:: Extrait du texte ::
Deuxième opinion? Consultation d'un spécialiste en moulage de plastique.

Michel Labonté, coordonnateur du département de plasturgie au collège Ahuntsic, est lui aussi allé manipuler l'objet de la discussion. Il est moins sévère à l'égard de l'ergonomie du bouchon. «La boule aide à l'ouverture du bouchon, peut-être davantage que le design avec la languette en saillie des bouchons plus standard, indique-t-il. Mais d'un autre coté, la forme ronde favorise le glissement, surtout avec du savon sur les mains.»

Or, nous a-t-il appris, il existe au Québec un fabricant spécialisé en bouchons, établi à Waterloo depuis 1932. Quand nous avons évoqué l'insatisfaction d'une consommatrice à l'égard de la bouteille de Fructis, Lisa-Marie Decelles, directrice de l'innovation chez Plastiques Berry Canada, a immédiatement mis le doigt sur le bobo: «On ne peut pas bien s'agripper pour ouvrir ce bouchon-là.»
:::
Travail demandé =>
1) Selon l'extrait sur le bouchon de la bouteille de Fructis, depuis quelle année le fabricant québécois de bouchons est-il établi à Waterloo ?
2) Poursuivez le texte sur le bouchon de la bouteille de Fructis en reprenant juste après sa dernière phrase.
:: Matériel fourni ::
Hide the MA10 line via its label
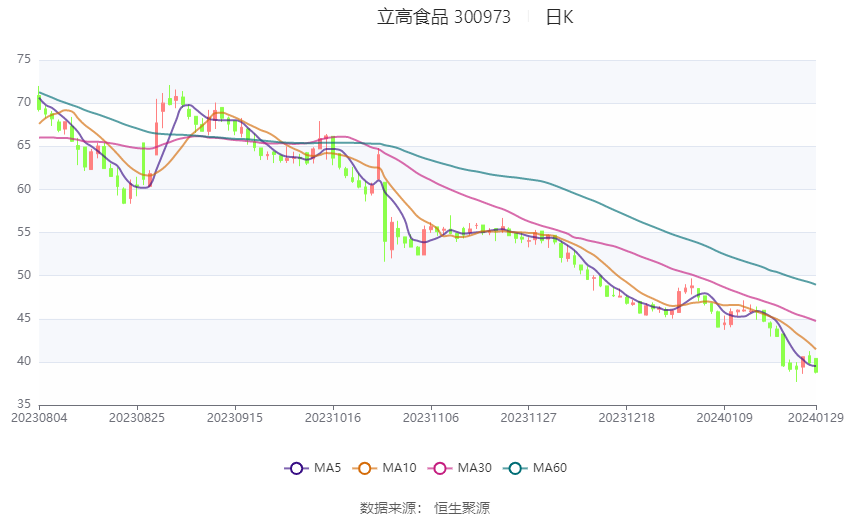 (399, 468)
:::
Réponses attendues =>
1) Depuis 1932.

2)
Il faut en effet pouvoir exercer un effort suffisant pour débloquer le clapet. «Les forces d'ouverture sont une caractéristique de performance de ces capsules-service», indique-t-elle. Selon les exigences du client, la pression nécessaire à l'ouverture peut être graduée d'une à six livres.

L'entreprise de Waterloo a conçu récemment un nouveau bouchon à clapet qui se caractérise justement par son ergonomie. Une dépression permet de déposer le pouce, lui offrant plus d'espace pour pousser sur une protubérance doucement arquée, moulée sur le clapet.

Le clapet doit être difficile à ouvrir pour les jeunes enfants? La firme vient de mettre au point un nouveau bouchon breveté. Il faut presser de part et d'autre du bouchon, sur les endroits identifiés, pour le déformer et ainsi dégager un loquet.

Eh oui! Le bouchon est un art.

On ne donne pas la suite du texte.